- _Text excerpt_:
═══
I wonder if someday, someone will make a movie about Bill Clinton raping Juanita Broaddrick.

    Or this movie?

    Barack Obama & Larry Sinclair: Cocaine, Sex, Lies & Murder?

    “The biggest untold story of the 2008 U.S. Presidential Election… Finally, the no-holds-barred, 100% true story of Barack Obama’s use and sale of cocaine; his homosexual affairs and the December 23, 2007 murder of Barack Obama’s former lover and choir director of Obama’s Chicago church of 20 years, Donald Young, just days before the 2008 Iowa Caucus. This searing candid story begins with Barack Obama meeting Larry Sinclair in November, 1999, and subsequently procuring and selling cocaine, and then engaging in consensual, homosexual sex with Sinclair on November 6th and again on November 7, 1999. You’ll read in riveting detail how Sinclair, in 2007, repeatedly contacted and requested that the Obama campaign simply come clean about their candidate’s 1999 drug use and sales. You learn how the Obama campaign, David Axelrod and Barack Obama used Donald Young (the homosexual lover of Barack Obama) to contact and seek out information from Sinclair about who he had told of Obama’s crimes and actions. You’ll read how the Obama campaign used internet porn king Dan Parisi and Ph.D. fraud Edward I. Gelb to conduct a rigged polygraph exam in an attempt to make the Sinclair story go away. The Obama team and the controlled media – specifically MSNBC’s Chris Matthews, Keith Olbermann, the New York Times, CNN, Politico’s Ben Smith, The DailyKos, The Huffington Post and others – attacked the National Press Club for making its facilities available to Larry Sinclair for a news conference to present his evidence and allegations to the world media. You’ll read how Vice President Joe Biden’s son, Delaware Attorney General Beau Biden, issued an arrest warrant on completely false, fabricated charges to attempt to discredit Mr. Sinclair’s National Press Club news conference. This is a staggeringly true story of how the sitting U.S.President with the help of the Mainstream Media, the Chicago Police Department, the FBI, the Delaware Attorney General and others got away with murder and more….”

    https://www.amazon.com/Barack-Obama-Larry-Sinclair-Cocaine/dp/0578013878

The review is missing an important line:

” Mary Jo Kopechne was unavailable for comment.”

I’ll never forget the woman you told me Teddy Kennedy made amends for Mary Jo by sacrificing his personal life to become a public servant. She was dead serious.

That he served in the Senate for so long and that Hillary rose to the top for their 2016 choice for POTUS speaks loud.

Yet Trump is the end of civilization according to libs.

I am pleasantly surprised by this review, when I first heard of this movie I expected it to be mere hagiography, an attempt by Hollywood to lionize Ted Kennedy. That said, this movie should have been made decades ago but for Hollywood’s political leanings, and only comes out now that Kennedy has been dead almost a decade.

HollywoodInToto.com | April 8, 2018 at 10:39 pm

The movie shrewdly plays it straight. No wacky conspiracy theories, no scenes showing a sloshed Teddy staggering to the Oldsmobile. It makes what follows all the more devastating.

Walker Evans | April 9, 2018 at 3:22 am

I have not seen this flick and have no intention of doing so, but I am curious on one point: did they mention that two people died that night? Mary Jo was pregnant, which has been glossed over by everyone, starting the afternoon following the “accident”.

[sarcasm]
No clue who the father of her basted may have been.
[/sarcasm]

buckeyeminuteman | April 9, 2018 at 10:58 am

It’s too bad Drunken Ted is buried in Arlington. He defiles that sacred ground.
═══
- _Data below_:

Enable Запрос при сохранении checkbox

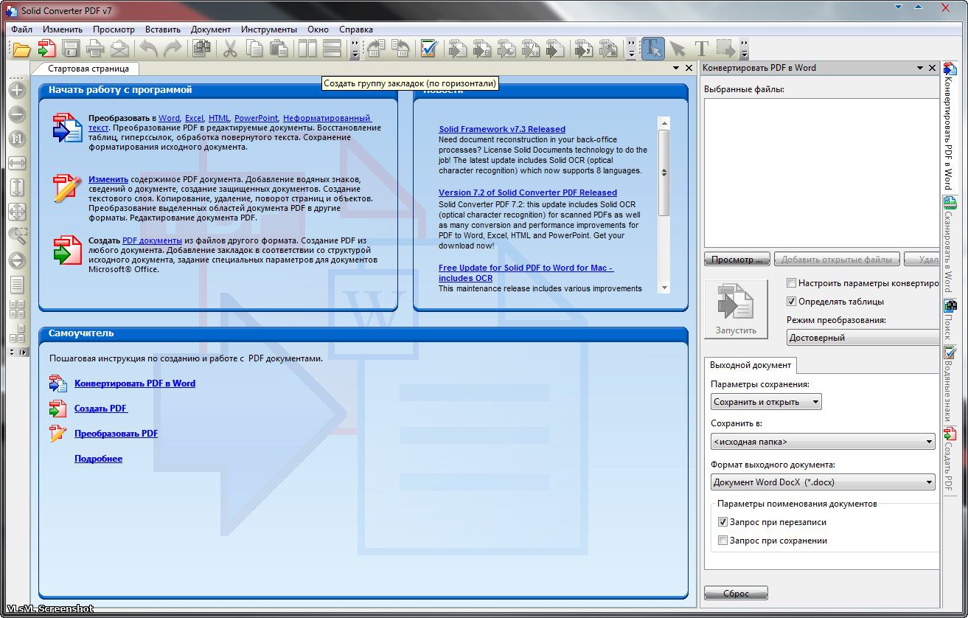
═══
- _Problems to solve_:
A) Give the stretch of the comment thread from "I’ll never forget" through "was dead serious." again, swapping "public servant" for "statesman".
B) Answer these questions from the comment thread:
(i) At what date and time was the comment signed HollywoodInToto.com posted?
(ii) Where does the commenter buckeyeminuteman say Ted Kennedy is buried?
(iii) According to the quoted book description, whose facilities were made available to Larry Sinclair for a news conference?
C) In the comment thread, what reason does the commenter who expected hagiography give for why the movie was not made decades ago?

- _Solutions in order_:
A)
I’ll never forget the woman you told me Teddy Kennedy made amends for Mary Jo by sacrificing his personal life to become a statesman. She was dead serious.

B)
(i) April 8, 2018 at 10:39 pm
(ii) Arlington
(iii) The National Press Club's

C) The commenter blames Hollywood's political leanings. The commenter adds that the movie comes out only now that Kennedy has been dead almost a decade.